「クラスターエッジ 第13話 カールスの遺したもの」
クラスターエッジ

今回の話にもカールスのことがこれでもかこれでもかと出てきます。序盤の流れから、この作品は人造兵の問題や戦争のグダグダに少年たちが巻き込まれていく様を描くものだと思っていたんですが違うようですね。完全にカールスに関わった人間それぞれがセカイ系ともいえる心理描写主体で展開している。アゲートが他のカールスに関わった人たちをつないでいる橋の役割を負っている感じがします。主人公に初めから引き立て役というか補助役をやらせている作品は初めて見ました。ある意味すごいよ・・・。カールスという一人の人間の生き方や意志を、カールスに関わった人間がそれぞれどのように昇華していくかというのが見所なんでしょうか。しかし、そう考えると、カールスに関わりのなかったベリルやフォンの存在の意味がなくなることに気づきました。いろいろ考えてみて、彼らの役割はこれからのストーリーの”動”の部分(混沌とした世界を実際に変えていこうとする行動)で、ストーリーの”静”の部分(人の人造兵にたいする考え方や、混沌とした世の中で生きる人々の葛藤の描写。要するに世界観の構築)はカールスに関わった人間が担当するということなのかもと思いました。そう考えれば、話の始点がカールスの死で始まったことに納得がいきます。今は後半の”動”の部分へ向けて土台作りをやっていると見ていいんでしょう。そのあとにベリルやロード、フォンのストーリーへの台頭が待っているんだと思います。それにしても1クール丸ごと使って世界観の構築をする必要はないだろうとも思う。新感覚回想アニメに陥らないことを祈っている今日この頃。いつまでも死んだ人間のことにこだわってんじゃないよ(漫画”シュート”の馬堀の名台詞)。
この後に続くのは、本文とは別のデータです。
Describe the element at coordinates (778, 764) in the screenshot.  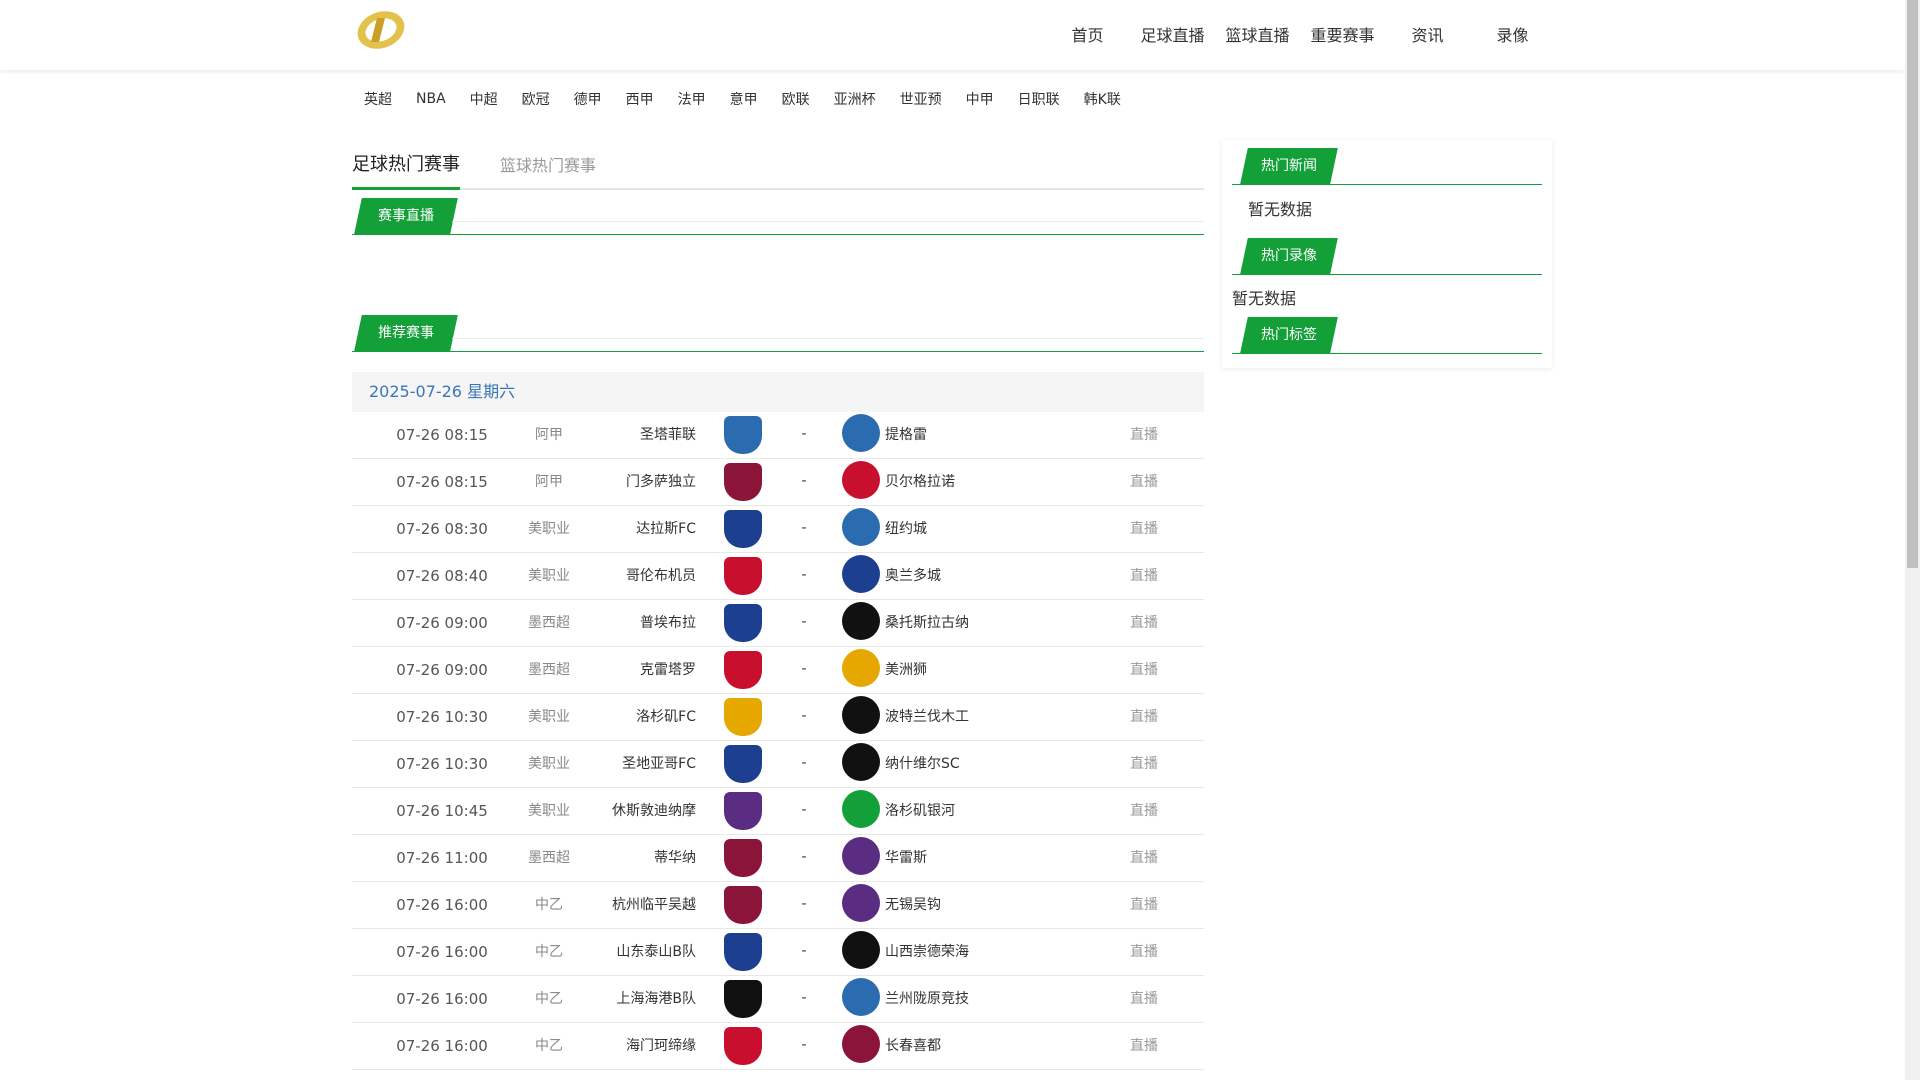
I see `match-row: 07-26 10:30 美职业 圣地亚哥FC - 纳什维尔SC 直播` at that location.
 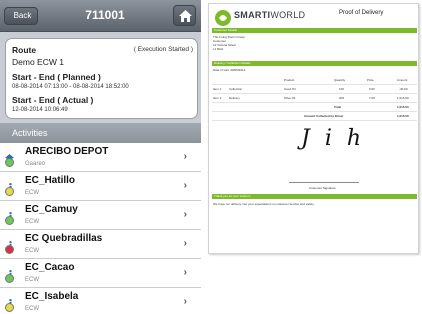 What do you see at coordinates (234, 98) in the screenshot?
I see `row-type: Delivery` at bounding box center [234, 98].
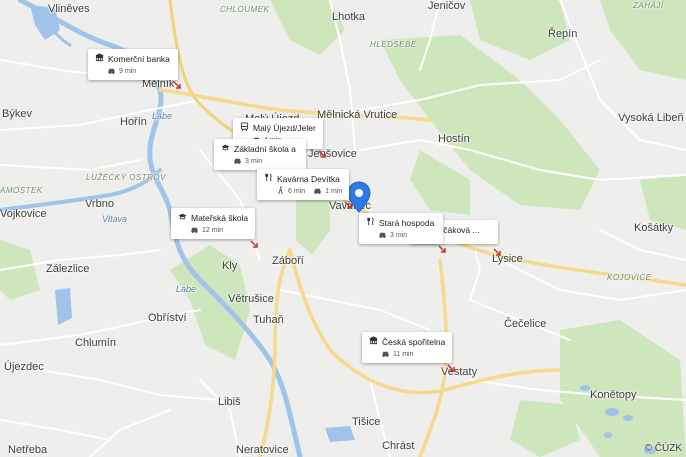  Describe the element at coordinates (288, 261) in the screenshot. I see `place-label: Záboří` at that location.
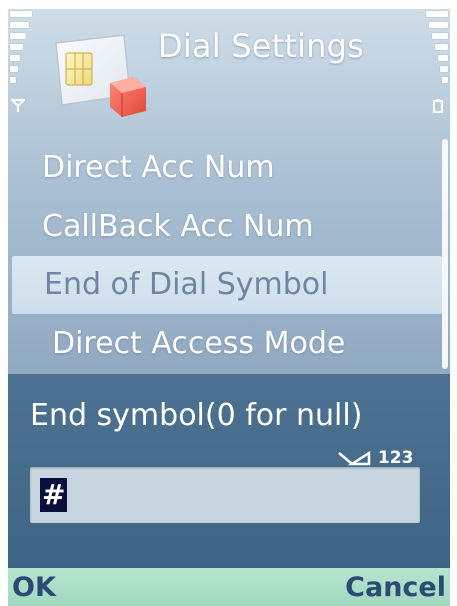 The image size is (457, 606). What do you see at coordinates (376, 458) in the screenshot?
I see `input-mode-indicator: 123` at bounding box center [376, 458].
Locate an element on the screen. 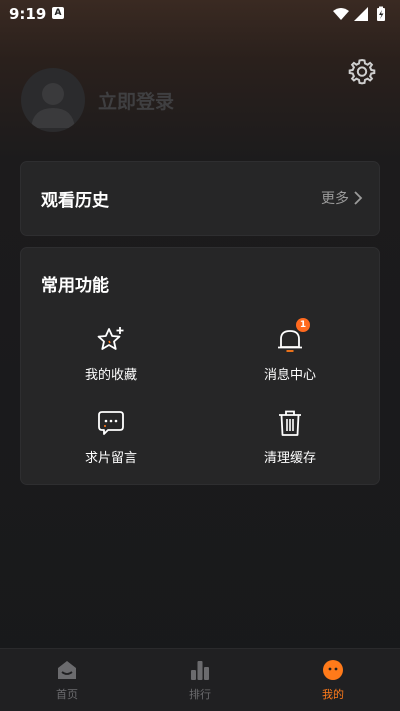 The width and height of the screenshot is (400, 711). status-bar: 9:19 A is located at coordinates (200, 14).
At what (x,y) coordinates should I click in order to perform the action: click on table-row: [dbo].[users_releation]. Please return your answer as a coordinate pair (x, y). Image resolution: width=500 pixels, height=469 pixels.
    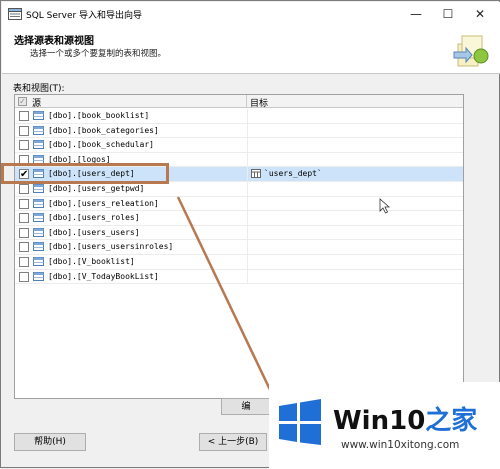
    Looking at the image, I should click on (239, 204).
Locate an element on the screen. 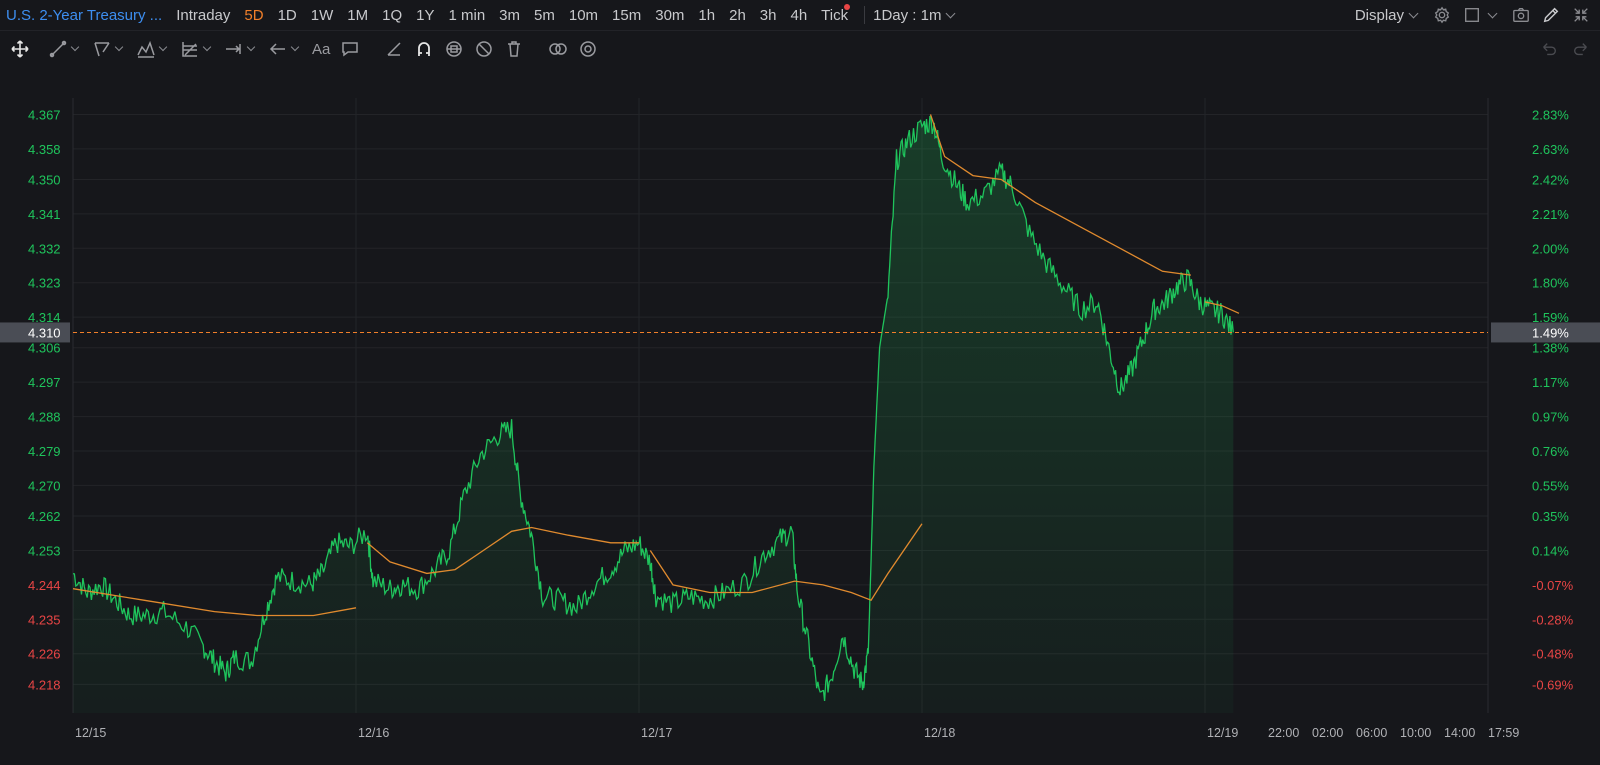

今回の話は修道女が同じ過ちを犯してしまう後味の悪い話でした。自分の願ったことや信念が、厳しい現実に捻じ曲げられてしまう儚さ。こういうのを見せられると、カールスのしたことが夢半ばであることが染み入って分かってきます。修道女が回想していたカールスの学生時代の活動の描写を踏まえて、世界はあれから何も変わっていないんだなと理解できる。演出上、これから活躍するであろうベリルたちの”引き”のエピソードなのかな。しっかし、修道女のアゲートに対する描写が空気のように薄いな。まるで怪我をしていた動物を拾って手当てしているように感じますし、アゲートに対して何か思うところの描写がないですね。何の関心も示していない。アゲート橋渡し役確定か? それとツッコミ所として、アゲートが修道女に微笑んだことが逆に彼女に過去の過ちを思い出させてしまって、さらに辛くさせているのは気のせいではないだろう。アゲートの100万ドルの微笑みは毎回残酷だな(笑)。